En cuanto a mí, aprendí mucho de la Dra. Karen mientras escribía este artículo que habría sido útil cuando era más joven. Aún así, me complace decir que mis dos hijos, que ahora están en la universidad, son diligentes en la aplicación de protector solar, al menos en la playa.
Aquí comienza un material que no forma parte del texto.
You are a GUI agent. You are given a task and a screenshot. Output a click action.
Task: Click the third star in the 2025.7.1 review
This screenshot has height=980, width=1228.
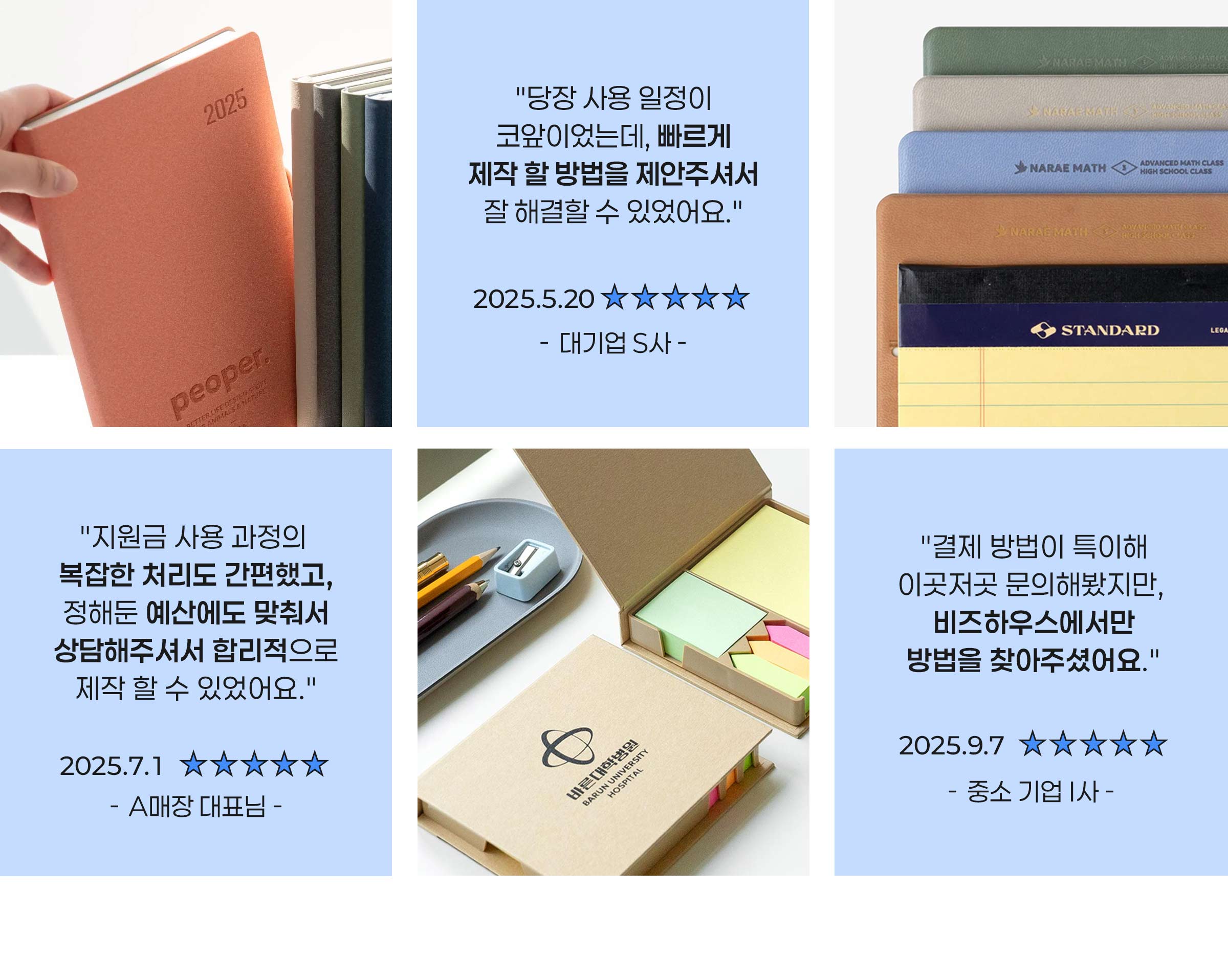tap(254, 764)
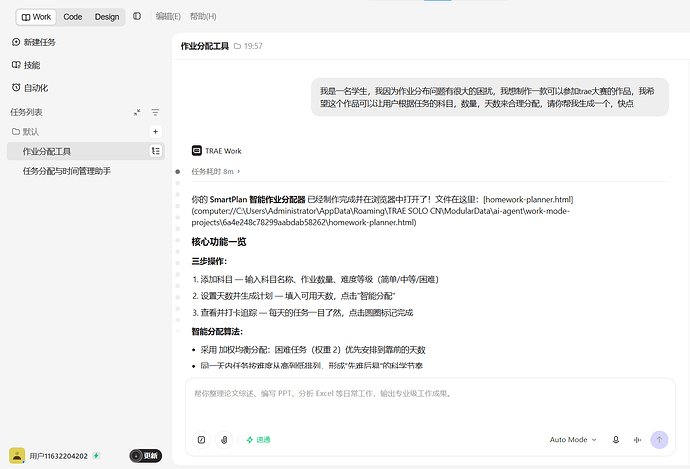The width and height of the screenshot is (690, 469).
Task: Start microphone voice input
Action: [x=616, y=440]
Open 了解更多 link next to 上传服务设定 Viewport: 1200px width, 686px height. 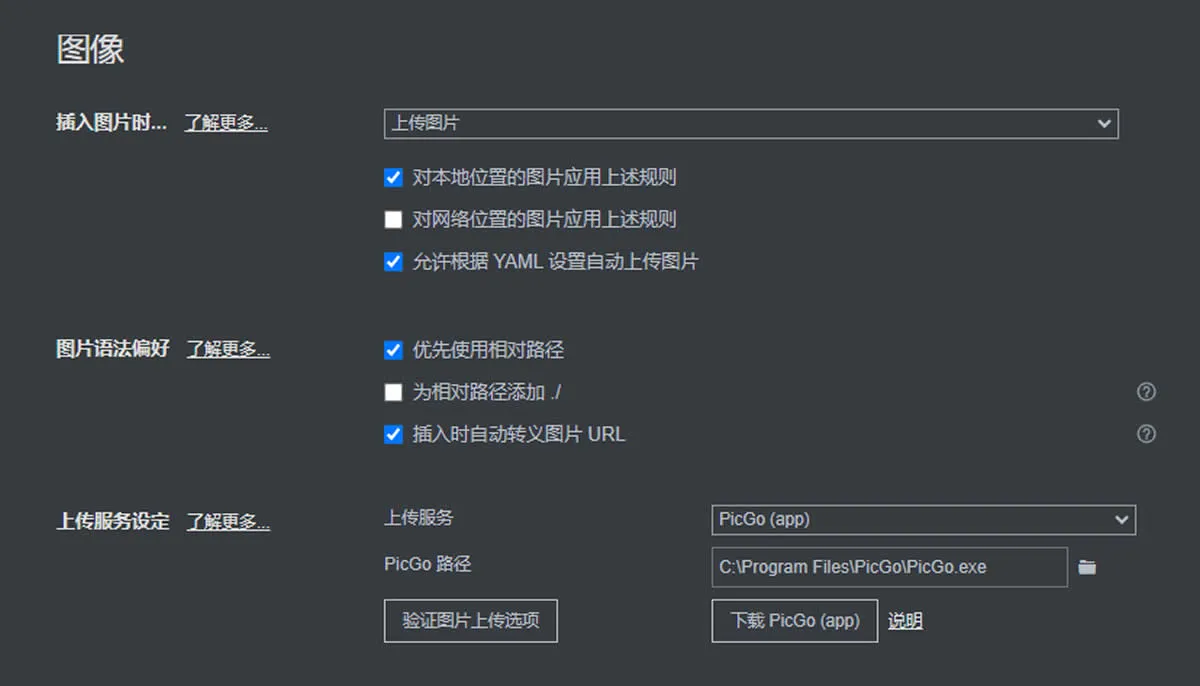tap(228, 522)
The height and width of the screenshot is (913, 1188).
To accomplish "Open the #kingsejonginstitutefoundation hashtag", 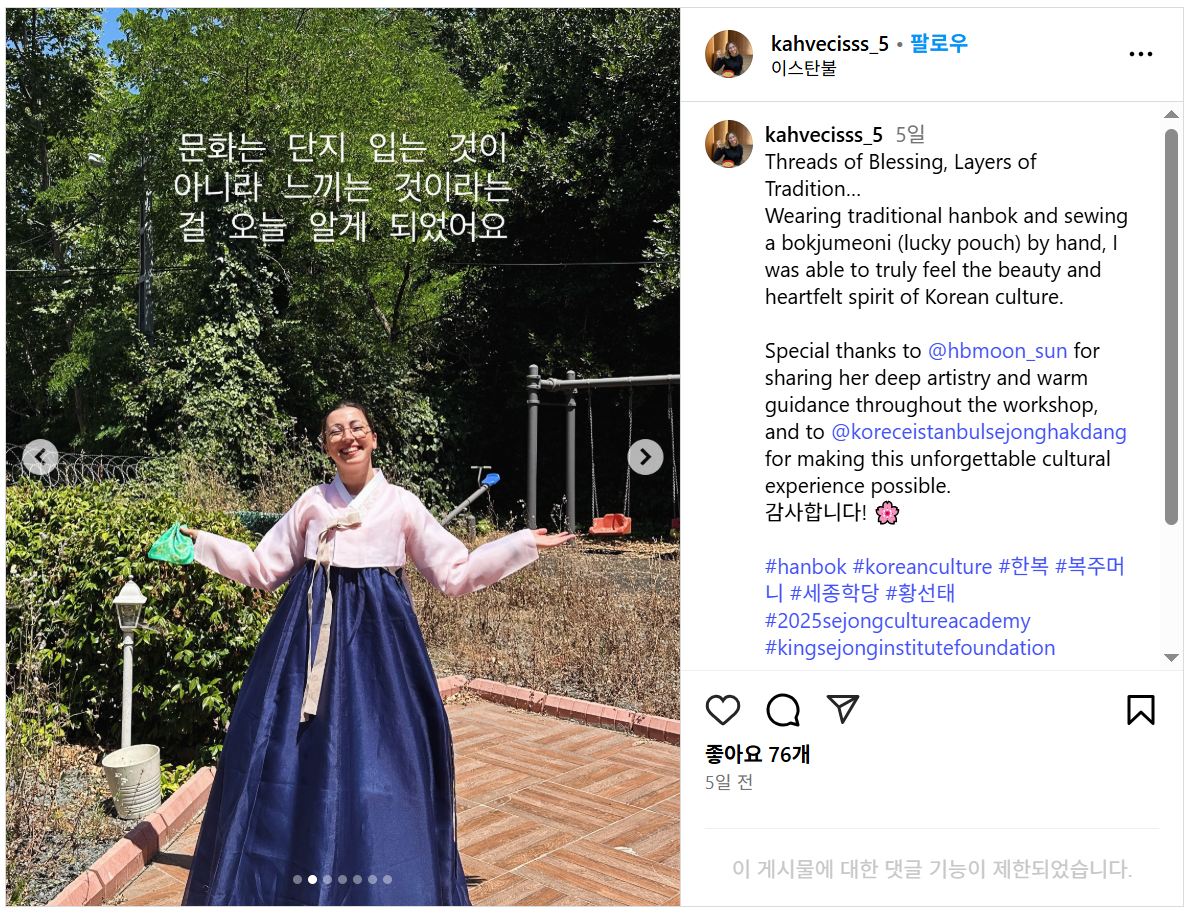I will point(910,648).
Conseguir que protejan su piel del sol en cualquier otro lugar sigue siendo un desafío, aunque mi hijo, el corredor de campo traviesa de la universidad, guarda protector solar en su bolsa de deportes e incluso recuerda usarlo la mayor parte del tiempo. Y eso es algo bueno, porque es demasiado rápido para seguir persiguiéndolo.


Jen cantante es un escritor de salud con sede cerca de la ciudad de Nueva York.

Destacado en el 2018 Skin Cancer Foundation Journal
*Este artículo se publicó por primera vez en la edición de 2018 de Diario de la Fundación del Cáncer de Piel.